# Zielsetzung 1:
Nennen Sie alle Eröffnungen, die im Textauszug als Überschrift mit einer Zugfolge ab 1. d4 aufgeführt sind.
# Zielsetzung 2:
Was verspricht Erich laut Textauszug Lisa für den Fall, dass sie ihn vor Ende dieses Jahres besiegt?
# Zielsetzung 3:
Fassen Sie den Absatz des Textauszugs, der mit „Selbst Erich ist erstaunt“ beginnt, in kürzerer Form zusammen und behalten Sie dabei die wesentlichen Fakten bei.

# Textauszug:
....

3. Sf3 (die Rückeroberung des Bauern hat Zeit)

… Sf6

4. e3 e6 (Diagramm 49)

5. Lxc4 c5

6. 0–0 a6

7. De2 Sc6

8. Td1 b5

9. Lb3 c4

10. Lc2 Sb4

Diagramm 49

Königsindisch

1. d4 Sf6

2. c4 g6

3. Sc3 Lg7 (Diagramm 50)

Schwarz überlässt dem Gegner das Zentrum in der Absicht, dieses später zu sprengen. Die Position des Läufers auf g7 nennt man Fianchetto (Flanke).

4. e4 d6

5. Sf3 0–0

6. Le2 Sb8–d7

7. 0–0 e5

Diagramm 50

Damenindisch

1. d4 Sf6

2. c4 e6

3. Sf3 b6

4. g3 Lb7

5. Lg2 Le7 (Diagramm 51)

6. 0–0 0–0

7. Sc3 Se4

8. Dc2 Sxc3

9. Dxc3 f5

Leichte räumliche Vorteile für Weiß…

Diagramm 51

Nimzoindisch

1. d4 Sf6

2. c4 e6

3. Sc3 Lb4 (Diagramm 52) Mit Lb4 verhindert Schwarz wirkungsvoll den Vorstoß e4.

4. e3 c5

5. Sf3 0–0

6. Ld3 d5

Chancengleichheit für beide Parteien.

Diagramm 52

Eröffnungsfallen

Lisa freut sich auf die nächsten Partien mit Erich. Sie hat im Sinn, ihr neuerworbenes Wissen anzubringen und ihren Onkel, gegen den sie noch nie eine Partie gewonnen hat, mit der Russischen Eröffnung zu überraschen. Ihre Eltern wundern sich, dass sie den Mut noch nicht verloren hat, sich jeden Sonntagabend wie ein Opferlamm am Schachbrett in neue Niederlagen zu stürzen.

Selbst Erich ist erstaunt über den Eifer seiner Nichte, ihn in seinem liebsten Hobby unermüdlich zu fordern, und natürlich sind ihm die Fortschritte der Kleinen – vor einem halben Jahr erst hat er ihr das Schachspiel beigebracht – nicht entgangen. «Wenn es dir gelingt, mich vor Ende dieses Jahres zu besiegen, schenke ich dir ein nagelneues City-Bike», verspricht er. Er weiß, dass ein solches auf Lisas Wunschliste steht. «Echt, versprochen?», ruft Lisa entzückt. Sie hat das Gefühl, dass Erich sich nicht im Traum vorstellen kann, in den noch verbleibenden fünf Monaten bis Ende Jahr im Schach gegen sie zu verlieren.

....

# Gegebene Angaben:
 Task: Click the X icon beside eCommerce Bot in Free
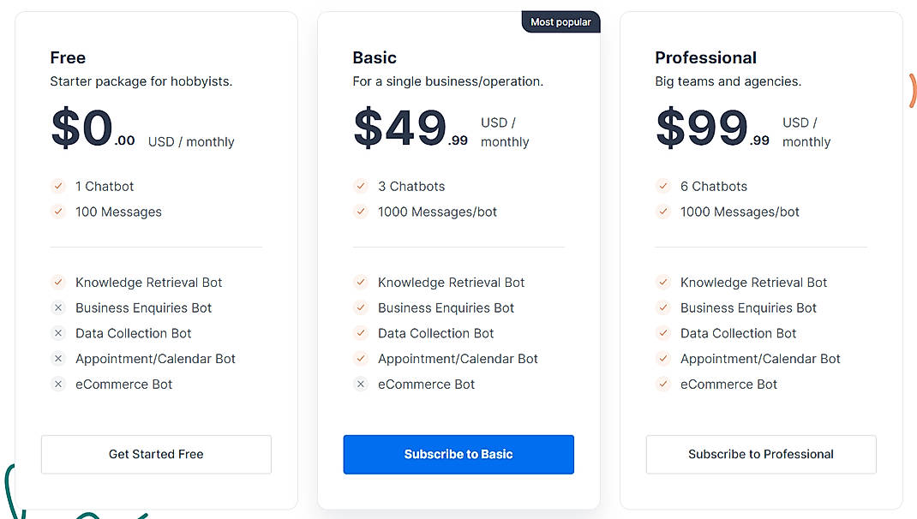[x=58, y=385]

....

# Musterlösung 1:
Königsindisch, Damenindisch, Nimzoindisch

# Musterlösung 2:
Ein nagelneues City-Bike.

# Musterlösung 3:
Erich staunt über den Eifer seiner Nichte. Ihm sind ihre Fortschritte aufgefallen, obwohl er ihr das Schachspiel erst vor einem halben Jahr beigebracht hat. Er verspricht ihr ein nagelneues City-Bike, das auf ihrer Wunschliste steht, falls sie ihn vor Ende dieses Jahres besiegt. Lisa ist begeistert. Sie hat jedoch das Gefühl, dass Erich sich eine Niederlage in den verbleibenden fünf Monaten nicht vorstellen kann.